„Ich fiel von unten nach oben“

Der Däne Knud Romer hat in seinem Roman „Wer blinzelt, hat Angst vorm Tod“ seine Kindheit als Sohn einer deutschen Mutter beschrieben und damit eine kontroverse Diskussion über den Deutschenhass in Dänemark ausgelöst. Nun ist Romer bei den Nordischen Literaturtagen in Hamburg zu Gast

KNUD ROMER, geboren 1960 als Sohn eines dänisch-deutschen Elternpaares, wuchs in dem Provinzstädtchen Nyköbing auf. Er arbeitete als Schauspieler und Werbetexter und debütierte als Schriftsteller mit dem kommerziell höchst erfolgreichen und viel diskutierten Roman „Wer blinzelt, hat Angst vor dem Tod“.

taz: Ihre Mutter ist Deutsche, und Sie sprechend fließend deutsch. Fühlen Sie sich überhaupt als Däne?
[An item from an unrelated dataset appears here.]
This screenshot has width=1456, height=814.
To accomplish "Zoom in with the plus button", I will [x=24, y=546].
Knud Romer: Ich fühle nicht national. Solche Zuschreibungen sind für mich unsinnig, und sie lassen sich auch nicht halten. Das fängt schon an, wenn man nach Dänemark guckt: Dänemark – das ist entweder Norddeutschland oder Südschweden. Und was mich betrifft: Ich fühle mich einfach als Mensch und fühle mich eher durch kulturelle Werte verbrüdert als durch Nationalität.

Gerade die Themen Deutschland und Deutschenhass, die Sie in Ihrem Roman verarbeiten, haben Ihren Landsleuten ja nicht so gut gefallen.
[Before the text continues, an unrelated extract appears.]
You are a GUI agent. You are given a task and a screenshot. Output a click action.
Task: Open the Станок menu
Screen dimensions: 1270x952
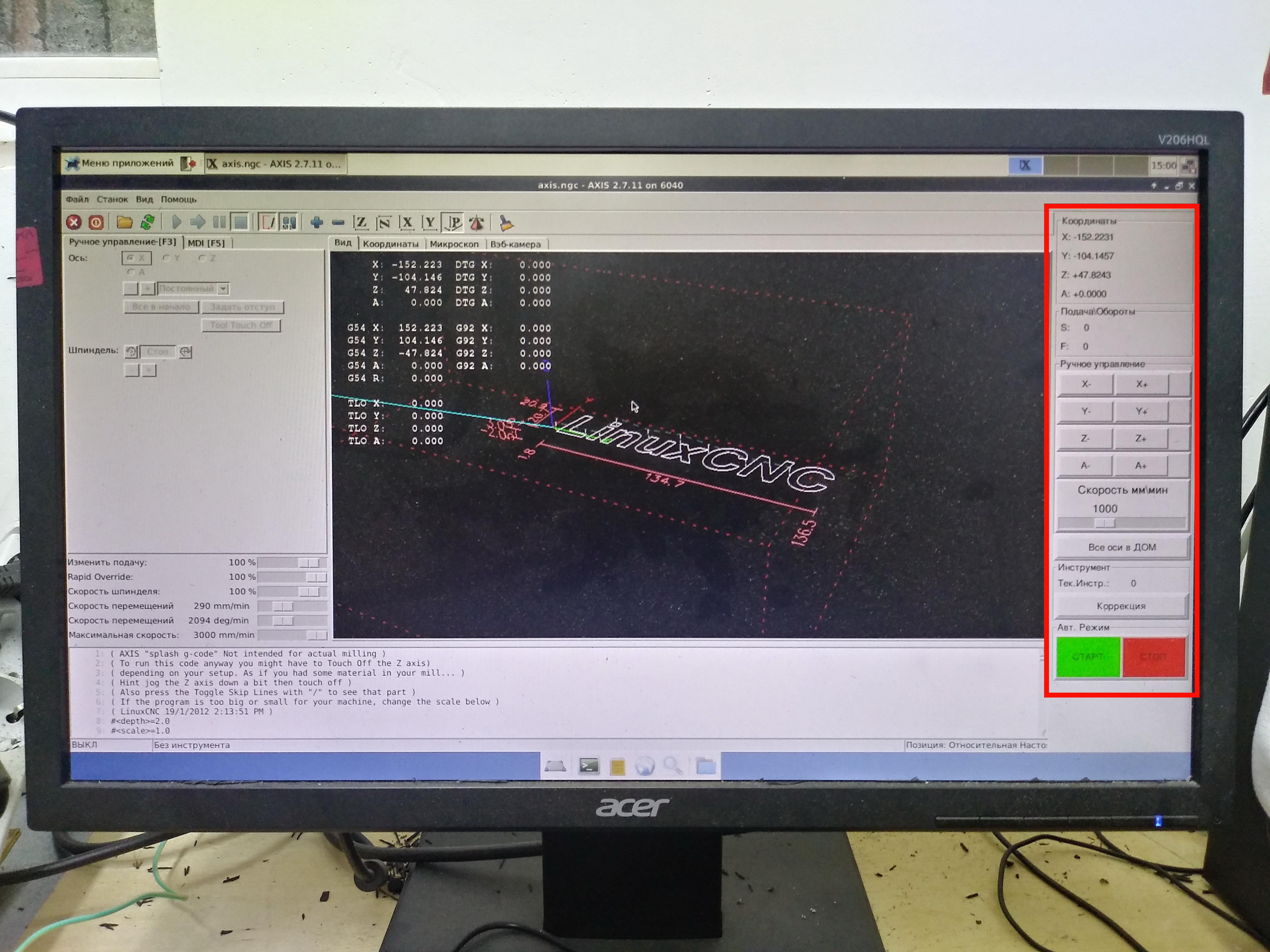click(112, 199)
Das kann man nicht pauschal sagen. Die Medien haben diese Debatte hochgespielt. Wenn man titelt „ein ganzer Landstrich steht unter Schock“, dann ist das ziemlich übertrieben. Der eigentliche Skandal besteht darin, dass Teile der dänische Gesellschaft sehr akribisch darauf achten, dass keine Bäume in den Himmel wachsen. Will sagen: Als ich 70.000 Exemplare meines Romans verkauft und Preise bekam, wurde es einigen zu viel. Man drohte mir sogar, so viel Erfolg könne nicht ohne Strafe bleiben.
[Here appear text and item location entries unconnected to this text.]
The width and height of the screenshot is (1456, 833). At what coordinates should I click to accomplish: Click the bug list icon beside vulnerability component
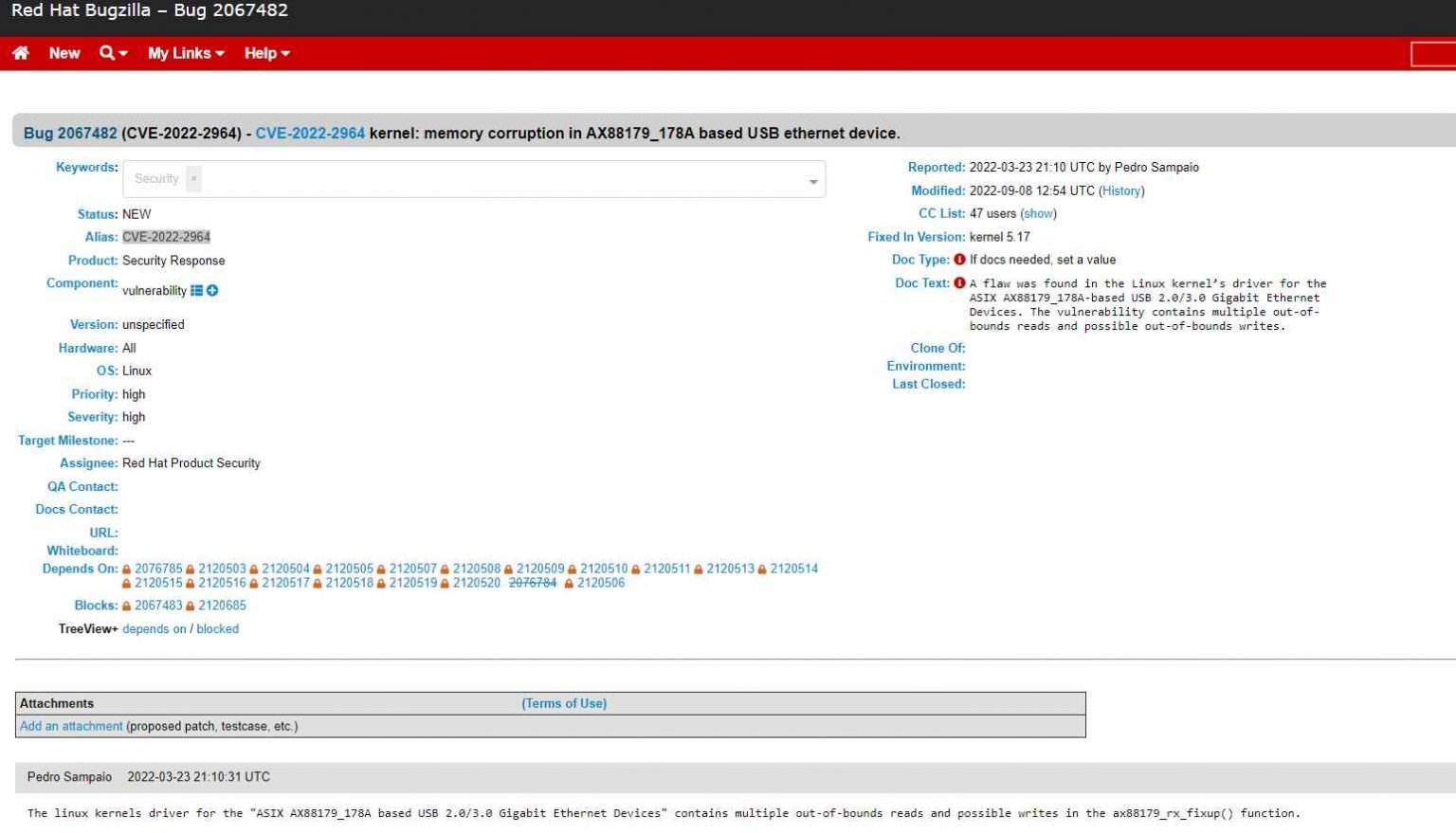click(196, 290)
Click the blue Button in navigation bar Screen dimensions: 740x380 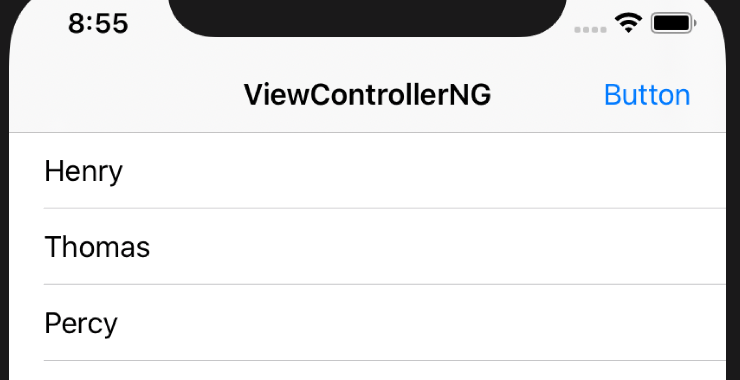pos(647,95)
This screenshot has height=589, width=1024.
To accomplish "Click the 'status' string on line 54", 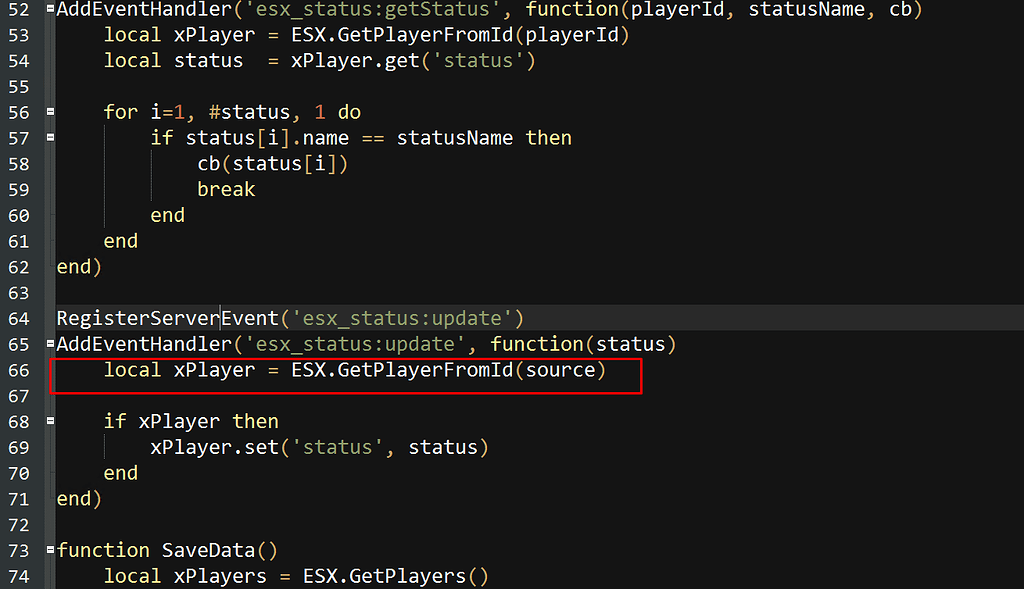I will pyautogui.click(x=477, y=60).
Die Kritik begann also erst mit dem Erfolg?

Ja. Ein weiteres Skandalon hat mit meiner Rolle zu tun: Ich bin in Dänemark als sarkastischer Werbetexter und Kulturkritiker bekannt, und alle dachten: Wenn Knud Romer einen Roman schreibt, wird er 500 Seiten Sarkasmen enthalten. Was kam, waren 178 Seiten Poesie über meine verstorbene Mutter, die als Literatur anerkannt wurden. Dadurch bin ich total aus dem Raster gefallen.

Und das störte die dänische Öffentlichkeit?

Nicht die Öffentlichkeit, aber jene Leute, die glauben, sie hätten die Hochkultur für sich gepachtet. Bei denen steht Beethoven ganz oben, Porno und Werbung ganz unten. Und ich fiel quasi von unten nach oben.

Aber es gab auch inhaltliche Kritik an Ihrem Buch.

Ja. Zunächst hat man es auf eine schlichte, eins zu eins aufgeschriebene Biographie reduziert. Dann hat man angefangen zu leugnen, dass es den Deutschenhass, den der Protagonist erlebt, in Dänemark je gab. Das war für mich eine echte Zumutung. Man versuchte hier gewisse Facetten nationaler Geschichte zu verdrängen, indem man ersatzweise einen Sündenbock verfolgte. Absurd.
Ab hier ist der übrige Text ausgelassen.